**Exercise objective:**
Retype the records that come next, word for word.

[Data entries]
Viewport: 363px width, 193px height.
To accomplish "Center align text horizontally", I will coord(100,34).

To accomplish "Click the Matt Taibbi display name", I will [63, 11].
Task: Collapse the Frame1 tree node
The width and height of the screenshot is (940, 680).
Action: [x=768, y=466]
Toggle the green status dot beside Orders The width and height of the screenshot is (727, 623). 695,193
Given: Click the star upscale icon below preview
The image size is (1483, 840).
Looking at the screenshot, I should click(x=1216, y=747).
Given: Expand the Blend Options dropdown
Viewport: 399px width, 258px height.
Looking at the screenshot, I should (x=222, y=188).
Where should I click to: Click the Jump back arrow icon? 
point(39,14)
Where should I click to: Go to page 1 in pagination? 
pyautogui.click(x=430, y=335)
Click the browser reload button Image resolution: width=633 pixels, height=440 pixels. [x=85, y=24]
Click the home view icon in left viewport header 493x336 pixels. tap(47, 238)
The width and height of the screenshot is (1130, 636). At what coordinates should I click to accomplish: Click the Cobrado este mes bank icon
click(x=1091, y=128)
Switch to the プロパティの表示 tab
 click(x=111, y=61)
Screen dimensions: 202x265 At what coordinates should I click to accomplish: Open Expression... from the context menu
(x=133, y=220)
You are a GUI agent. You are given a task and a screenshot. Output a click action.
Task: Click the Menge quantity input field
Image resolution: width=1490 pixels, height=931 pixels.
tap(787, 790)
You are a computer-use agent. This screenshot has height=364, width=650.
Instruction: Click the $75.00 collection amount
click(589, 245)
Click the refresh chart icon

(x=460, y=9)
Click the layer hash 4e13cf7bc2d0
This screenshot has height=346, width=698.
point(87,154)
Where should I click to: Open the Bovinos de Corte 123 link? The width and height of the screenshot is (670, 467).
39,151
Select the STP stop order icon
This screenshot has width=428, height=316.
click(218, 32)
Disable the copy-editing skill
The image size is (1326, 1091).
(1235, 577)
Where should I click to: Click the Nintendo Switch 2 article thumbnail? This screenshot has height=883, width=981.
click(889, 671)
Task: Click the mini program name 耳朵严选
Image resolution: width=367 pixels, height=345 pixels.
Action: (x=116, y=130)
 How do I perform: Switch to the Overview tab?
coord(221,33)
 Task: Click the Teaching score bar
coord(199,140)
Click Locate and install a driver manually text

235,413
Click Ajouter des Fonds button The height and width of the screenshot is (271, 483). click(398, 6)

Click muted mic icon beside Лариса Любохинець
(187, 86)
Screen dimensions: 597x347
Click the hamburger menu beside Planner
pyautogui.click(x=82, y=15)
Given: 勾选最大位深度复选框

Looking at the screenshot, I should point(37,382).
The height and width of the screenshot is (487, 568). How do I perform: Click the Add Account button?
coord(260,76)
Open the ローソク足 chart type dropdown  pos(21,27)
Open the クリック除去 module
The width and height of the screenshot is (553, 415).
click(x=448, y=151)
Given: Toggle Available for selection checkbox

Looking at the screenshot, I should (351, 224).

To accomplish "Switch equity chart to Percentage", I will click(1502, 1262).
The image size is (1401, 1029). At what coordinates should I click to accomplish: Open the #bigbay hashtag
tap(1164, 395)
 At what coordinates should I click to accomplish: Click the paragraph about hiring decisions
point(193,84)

**Answer below:**
Viewport: 363px width, 193px height.
To accomplish "Center align text horizontally", I will coord(100,34).

To accomplish "Click the Matt Taibbi display name", I will [63, 11].
Task: Collapse the Frame1 tree node
The width and height of the screenshot is (940, 680).
Action: [x=768, y=466]
Toggle the green status dot beside Orders The width and height of the screenshot is (727, 623). 695,193
Given: Click the star upscale icon below preview
The image size is (1483, 840).
Looking at the screenshot, I should click(x=1216, y=747).
Given: Expand the Blend Options dropdown
Viewport: 399px width, 258px height.
Looking at the screenshot, I should (x=222, y=188).
Where should I click to: Click the Jump back arrow icon? 
point(39,14)
Where should I click to: Go to page 1 in pagination? 
pyautogui.click(x=430, y=335)
Click the browser reload button Image resolution: width=633 pixels, height=440 pixels. [x=85, y=24]
Click the home view icon in left viewport header 493x336 pixels. tap(47, 238)
The width and height of the screenshot is (1130, 636). At what coordinates should I click to accomplish: Click the Cobrado este mes bank icon
click(x=1091, y=128)
Switch to the プロパティの表示 tab
 click(x=111, y=61)
Screen dimensions: 202x265 At what coordinates should I click to accomplish: Open Expression... from the context menu
(x=133, y=220)
You are a GUI agent. You are given a task and a screenshot. Output a click action.
Task: Click the Menge quantity input field
Image resolution: width=1490 pixels, height=931 pixels.
tap(787, 790)
You are a computer-use agent. This screenshot has height=364, width=650.
Instruction: Click the $75.00 collection amount
click(589, 245)
Click the refresh chart icon

(x=460, y=9)
Click the layer hash 4e13cf7bc2d0
This screenshot has height=346, width=698.
point(87,154)
Where should I click to: Open the Bovinos de Corte 123 link? The width and height of the screenshot is (670, 467).
39,151
Select the STP stop order icon
This screenshot has width=428, height=316.
click(218, 32)
Disable the copy-editing skill
The image size is (1326, 1091).
(1235, 577)
Where should I click to: Click the Nintendo Switch 2 article thumbnail? This screenshot has height=883, width=981.
click(889, 671)
Task: Click the mini program name 耳朵严选
Image resolution: width=367 pixels, height=345 pixels.
Action: (x=116, y=130)
 How do I perform: Switch to the Overview tab?
coord(221,33)
 Task: Click the Teaching score bar
coord(199,140)
Click Locate and install a driver manually text

235,413
Click Ajouter des Fonds button The height and width of the screenshot is (271, 483). click(398, 6)

Click muted mic icon beside Лариса Любохинець
(187, 86)
Screen dimensions: 597x347
Click the hamburger menu beside Planner
pyautogui.click(x=82, y=15)
Given: 勾选最大位深度复选框

Looking at the screenshot, I should point(37,382).
The height and width of the screenshot is (487, 568). How do I perform: Click the Add Account button?
coord(260,76)
Open the ローソク足 chart type dropdown  pos(21,27)
Open the クリック除去 module
The width and height of the screenshot is (553, 415).
click(x=448, y=151)
Given: Toggle Available for selection checkbox

Looking at the screenshot, I should (351, 224).

To accomplish "Switch equity chart to Percentage", I will click(1502, 1262).
The image size is (1401, 1029). At what coordinates should I click to accomplish: Open the #bigbay hashtag
tap(1164, 395)
 At what coordinates should I click to accomplish: Click the paragraph about hiring decisions
point(193,84)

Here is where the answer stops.